00 ppm, an anti-blocking agent was added at 1500 ppm, and no lubricant was added to the core layer and the barrier layer.

However, despite the addition of a large amount of lubricant to the outermost layer of the obtained multilayer heat-shrinkable film, its surface had poor slipperiness and was difficult to hang onto packaging machines.

(Comparative Example 8) The same resin as in Example 1 was used for both outermost layers and the core layer, and a 2-type, 3-layer multilayer heat-shrinkable film with no barrier layer was prepared by changing the number of extruders and the multilayer circular die. It was obtained in the same manner as in Example 1 except for changing the type of. The thickness ratio of each layer was 1:3:1, and the film thickness was 15 μm, which is the same as in Example 1. Then, apply 3000 lubricant to both outermost layers.
3,000 ppm of an anti-blocking agent was added, and 5,000 ppm of a lubricant was added to the core layer.

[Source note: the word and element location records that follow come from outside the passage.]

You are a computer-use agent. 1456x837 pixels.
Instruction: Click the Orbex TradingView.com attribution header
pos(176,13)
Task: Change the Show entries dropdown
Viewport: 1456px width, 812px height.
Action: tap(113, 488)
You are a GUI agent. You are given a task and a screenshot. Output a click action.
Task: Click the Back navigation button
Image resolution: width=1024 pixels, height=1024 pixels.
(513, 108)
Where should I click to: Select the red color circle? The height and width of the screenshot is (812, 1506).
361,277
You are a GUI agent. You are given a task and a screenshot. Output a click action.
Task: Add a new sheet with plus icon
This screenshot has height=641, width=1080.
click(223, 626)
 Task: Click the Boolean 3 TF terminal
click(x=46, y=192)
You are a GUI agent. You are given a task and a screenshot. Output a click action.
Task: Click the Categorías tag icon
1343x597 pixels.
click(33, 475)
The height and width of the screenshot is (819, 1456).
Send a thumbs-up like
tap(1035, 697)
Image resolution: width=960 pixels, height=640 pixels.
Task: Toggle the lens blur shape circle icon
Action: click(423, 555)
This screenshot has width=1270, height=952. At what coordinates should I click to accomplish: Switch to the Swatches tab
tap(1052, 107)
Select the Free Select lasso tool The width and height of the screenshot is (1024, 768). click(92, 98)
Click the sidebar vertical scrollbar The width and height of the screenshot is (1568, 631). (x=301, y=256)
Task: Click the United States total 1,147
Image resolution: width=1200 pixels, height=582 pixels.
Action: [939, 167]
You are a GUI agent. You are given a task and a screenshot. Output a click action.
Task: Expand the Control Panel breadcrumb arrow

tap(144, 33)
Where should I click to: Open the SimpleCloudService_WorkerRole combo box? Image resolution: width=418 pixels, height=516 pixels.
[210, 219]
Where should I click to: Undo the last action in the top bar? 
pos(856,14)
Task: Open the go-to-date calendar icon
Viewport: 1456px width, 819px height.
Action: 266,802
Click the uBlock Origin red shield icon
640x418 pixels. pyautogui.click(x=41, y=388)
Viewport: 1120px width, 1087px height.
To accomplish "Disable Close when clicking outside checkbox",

However, despite the addition of a large amount of lubricant to each layer, the obtained multilayer heat-shrinkable film did not have much improved slipperiness, and in iv), the interlayer adhesive strength decreased, The strength of the fused seal was weakened. Furthermore, since a large amount of anti-blocking agent was added, hot tack properties were reduced, and sealing failures were likely to occur during fusing sealing.

Claims (1)

[Scope of Claims] 1) Both outermost layers are made of crystalline polypropylene resin with a melting point of 135 to 150°C, and the core layer has a density of 0.890 to 0.9.
10g/cm^3, the resin composition is made of a resin composition mainly composed of a linear low density polyethylene resin with a Vicat softening point of 60 to 80°C, and the above-mentioned crystals are included in at least one of the outermost layers and the core layer. A polypropylene resin and each resin selected from the above linear low density polyethylene resin are mixed in a weight ratio of 2:3 to 3:1, and
A barrier layer made of a resin composition in which the melt flow index of the crystalline polypropylene resin is higher than the melt flow index of the linear low density polyethylene resin is inserted, and at least one of the outermost layers as well as the barrier layer A multilayer heat-shrinkable film in which a lubricant is also added to the core layer. 2) The crystalline polypropylene resin of the layer inserted into at least one of the outermost layers and the core layer according to claim 1 is the same as the resin used for both outermost layers. Multilayer heat shrinkable film. 3) The linear low-density polyethylene resin of the layer inserted into at least one of the outermost layers and the core layer according to claim 1 is the same as the resin used for the core layer. , multilayer heat-shrinkable film. 4) A multilayer heat-shrinkable film, wherein the thickness of each layer inserted between at least one of the outermost layers and the core layer according to claim 1 is 7 to 30% of the total thickness.